Perguntas a responder -
1. Repita o trecho sobre a imigração italiana, começando nas palavras "As atividades artesanais eram" e parando logo depois de "italiana no Brasil.".
2. Prossiga com o trecho sobre a imigração italiana a partir do ponto em que ele termina.

Trecho fornecido -
"""

As atividades artesanais eram comuns entre os agricultores italianos que, segundo afirma Saquet (2003), ³residiam no espaço agrário, ocupando pequenos ou pequeníssimos pedaços de chão´. Com técnicas artesanais, essas atividades cumpriam o papel de subsistência da família. As atividades artesanais urbanas também denotavam características culturais dos imigrantes italianos, profissões como de ferreiro, oleiro, carpinteiro, alfaiate etc. eram comuns e foram efetivadas nas áreas de imigração italiana no Brasil.

A reterritorialização, como expressão econômica, política e cultural da desterritorialização, marcou o enraizamento de italianos no Brasil, principalmente no Rio Grande do Sul e Santa Catarina. Reterritorialização que significa firmação em um determinado lugar do patrimônio cultural de um povo desterritorializado de suas práticas de vivência original: de produção, de valores, de ideologias, de expressão material etc.

"""

Itens de um conjunto de dados -
"""

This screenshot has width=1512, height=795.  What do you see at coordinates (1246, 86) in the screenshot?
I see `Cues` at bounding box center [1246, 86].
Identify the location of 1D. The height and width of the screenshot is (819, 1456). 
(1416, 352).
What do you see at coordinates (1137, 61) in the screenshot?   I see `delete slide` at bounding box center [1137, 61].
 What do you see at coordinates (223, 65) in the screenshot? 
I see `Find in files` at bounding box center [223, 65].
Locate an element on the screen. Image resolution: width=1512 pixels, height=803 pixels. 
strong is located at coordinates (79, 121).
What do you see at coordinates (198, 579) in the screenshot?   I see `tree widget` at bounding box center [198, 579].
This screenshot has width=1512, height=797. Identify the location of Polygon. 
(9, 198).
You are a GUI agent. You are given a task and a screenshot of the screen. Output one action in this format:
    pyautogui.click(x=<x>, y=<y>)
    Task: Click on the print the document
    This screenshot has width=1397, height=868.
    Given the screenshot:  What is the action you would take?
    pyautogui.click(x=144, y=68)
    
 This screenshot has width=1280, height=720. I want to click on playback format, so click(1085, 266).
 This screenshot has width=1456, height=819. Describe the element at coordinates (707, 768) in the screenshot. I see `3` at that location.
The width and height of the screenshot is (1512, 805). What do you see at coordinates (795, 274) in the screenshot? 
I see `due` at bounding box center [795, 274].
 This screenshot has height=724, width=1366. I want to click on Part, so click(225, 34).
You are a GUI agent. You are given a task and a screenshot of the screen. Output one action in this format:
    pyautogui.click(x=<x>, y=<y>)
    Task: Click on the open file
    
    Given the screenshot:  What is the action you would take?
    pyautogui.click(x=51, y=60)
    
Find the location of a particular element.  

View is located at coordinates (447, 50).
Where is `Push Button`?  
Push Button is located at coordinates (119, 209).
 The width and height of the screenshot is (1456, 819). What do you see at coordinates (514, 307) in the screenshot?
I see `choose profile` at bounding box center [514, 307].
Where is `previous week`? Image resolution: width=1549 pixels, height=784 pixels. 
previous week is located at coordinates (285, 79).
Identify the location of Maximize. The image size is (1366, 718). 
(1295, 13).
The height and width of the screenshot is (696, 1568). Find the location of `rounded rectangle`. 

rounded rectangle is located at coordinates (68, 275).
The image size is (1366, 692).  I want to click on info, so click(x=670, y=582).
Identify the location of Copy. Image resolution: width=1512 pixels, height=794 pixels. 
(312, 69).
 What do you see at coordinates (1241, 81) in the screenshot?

"""

Resultados esperados -
1.
As atividades artesanais eram comuns entre os agricultores italianos que, segundo afirma Saquet (2003), ³residiam no espaço agrário, ocupando pequenos ou pequeníssimos pedaços de chão´. Com técnicas artesanais, essas atividades cumpriam o papel de subsistência da família. As atividades artesanais urbanas também denotavam características culturais dos imigrantes italianos, profissões como de ferreiro, oleiro, carpinteiro, alfaiate etc. eram comuns e foram efetivadas nas áreas de imigração italiana no Brasil.

2.
A reterritorialização italiana no Sul do Brasil, conforme as determinações locais, conseguiu firmar-se como expressão cultural de um modo característico de sociabilidade.

Apesar da forma de apropriação dos lotes rurais, conseguiram reproduzir na colônia [Silveira Martins/RS], além de características de suas produções agrícolas e artesanal, elementos de seu modo de vida cultural, através da alimentação (polenta, massas, vinho, salame, fortaglia, queijos...), das roupas, da religião (igrejas, santos, capitéis, cantos, festas etc.) e dos próprios dialetos, constituindo no território local, territórios [...] (SAQUET, 2003, p. 105)

O mesmo autor acrescenta que,

As atividades artesanais alimentícias e de vestuário, intimamente ligadas à economia e à unidade produtiva familiar também se mantiveram. A diversidade das produções artesanais continua sendo fruto das necessidades impostas pelas atividades cotidianas e da falta e precariedade das vias e meios de circulação e comunicação (p. 130).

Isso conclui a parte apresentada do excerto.